Opinion: The pandemic is a test-run for brands to rescue the world - SmartBrief

All Articles Marketing Brands & Campaigns Opinion: The pandemic is a test-run for brands to rescue the world

Opinion: The pandemic is a test-run for brands to rescue the world

Alto New York’s Genevieve Hoey and Tara Fray make the case for B Corporations and why real change will come from brand activism when big brands take the lead.

4 min read

Brands & Campaigns

Opinion: The pandemic is a test-run for brands to rescue the world

Gerd Altmann / Pixabay

As we approach the end of the year, brands are looking for ways to bring a renewed sense of positivity and purpose to their customers in 2021. With an impending recalibration of nationally relevant narratives, brands and consumers alike are seeking new ways to bring about real change and impact. While it can’t be overstated how deeply or importantly the pandemic and social justice issues have focused our collective consciousness throughout 2020, the time will come to direct our energies once more to the even larger, and ever-present challenge – saving our planet.

As politicians and governments remain crippled by their own inability to lead decisively, leaving citizens to fend for themselves, there is a relatively phenomenon in global economics where businesses are taking up the charge on making change. We’ve reached an important crossroads in how big consumer businesses live in the world. Are the crises we face now a test run for big brands to be better?

In recent history, this brand activism has been led by small brands doing their best to inspire change, but we believe it is increasingly evident that it is the big brands that have the power to truly save us. While small businesses, startups and direct-to-consumer brands have been incredible about making sustainability core to their businesses, the most dramatic change will come when the biggest brands in the world make protecting the environment core to how they operate. When economies of scale are enacted, tectonic shifts occur.

This is not to downplay the value these small businesses have graced the market with. Their beliefs and practices have made a real environmental impact. Taken together, there’s an even larger benefit these companies have created through leaving big business wondering why, in many cases, these higher priced goods are stealing bits of their share.

So imagine the impact when a big global entity, like Danone, commits to becoming a certified B Corporation.

Becoming a B Corp is an illustrious title, only earned by companies dedicated to using their business as a force for good, balancing profit and purpose. And Danone has already achieved that certification here in the US, with Danone North America becoming the largest Certified B Corporation® in the world — two years ahead of its declared target.

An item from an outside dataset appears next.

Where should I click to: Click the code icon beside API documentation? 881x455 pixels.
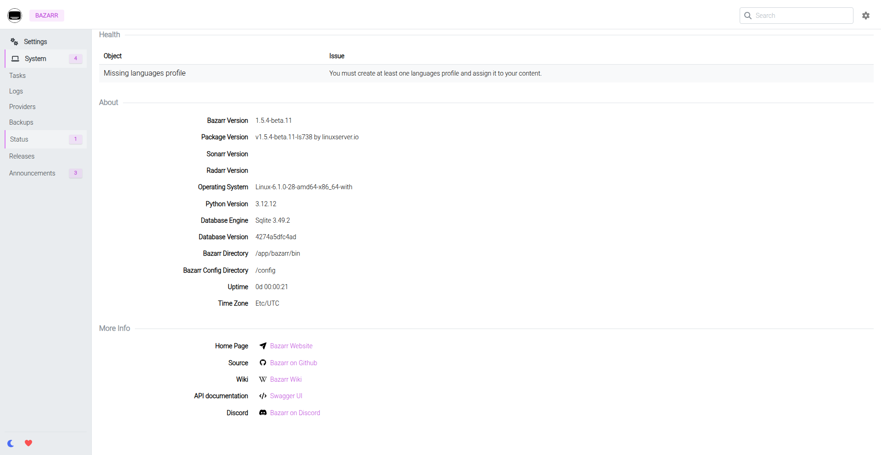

They’ve aligned their goals with the United Nations Sustainable Development goals, aiming higher than many governments around the world. And they sell yogurt.

While there are 2,300 certified B Corps globally, far too few are of the scale Danone reaches. Patagonia is one we all know, though Gap’s Athleta may not be as obvious. In the US, the list from there dives into a slate of DTC brands like Bombas, AllBirds, Leesa, Frank and Oak and Uncommon Goods. And these are just the successful ones, plenty more are fledgling, about to take off. Yet they’re microscopic in the shadow of the legacy brands that tower over them.

In our industry, conversations today revolve around “getting through the rest of the year,” a necessarily short field of vision required for survival, suggesting that conversations on the eternal issue of environmental sustainability will have to wait until next year. But there’s evidence that a shift in brands’ willingness to take the lead, while governments don’t, has already emerged.

Our current reality demonstrates why we believe big brands will start to fight for the health of the planet: they’re already doing it for the health of people. From H&M pivoting their production lines to make face masks, to Nike manufacturing full face shields for frontline workers, to Ford making reusable medical gowns from airbag material, there has been an acceleration of global consumer brands standing up for the greater good.

The muscle-memory developed from such tactics will give them and others of their scale the strength, if they choose to employ it, to make an even larger and more vital societal and environmental impact. At a minimum, pandemic-driven business shifts to make PPE prove that things can be changed quickly. Those that choose not to take advantage of their new-found dexterity risk becoming irrelevant to pandemic-scarred consumers and employees, more conscious than ever of supporting and working for brands that share their reaffirmed commitment to creating a healthier, more sustainable future.

When that happens, we will enter a whole new era of transformation, because sustainability will be table stakes. Alternatively, our hope is that the next corporate muscle-flex will become an on-going competition for the title of largest B Corp in the world. And that’s when the real change will come.

 

Genevieve Hoey is managing partner and executive creative director and Tara Fray is managing partner and head of Strategy at Alto New York.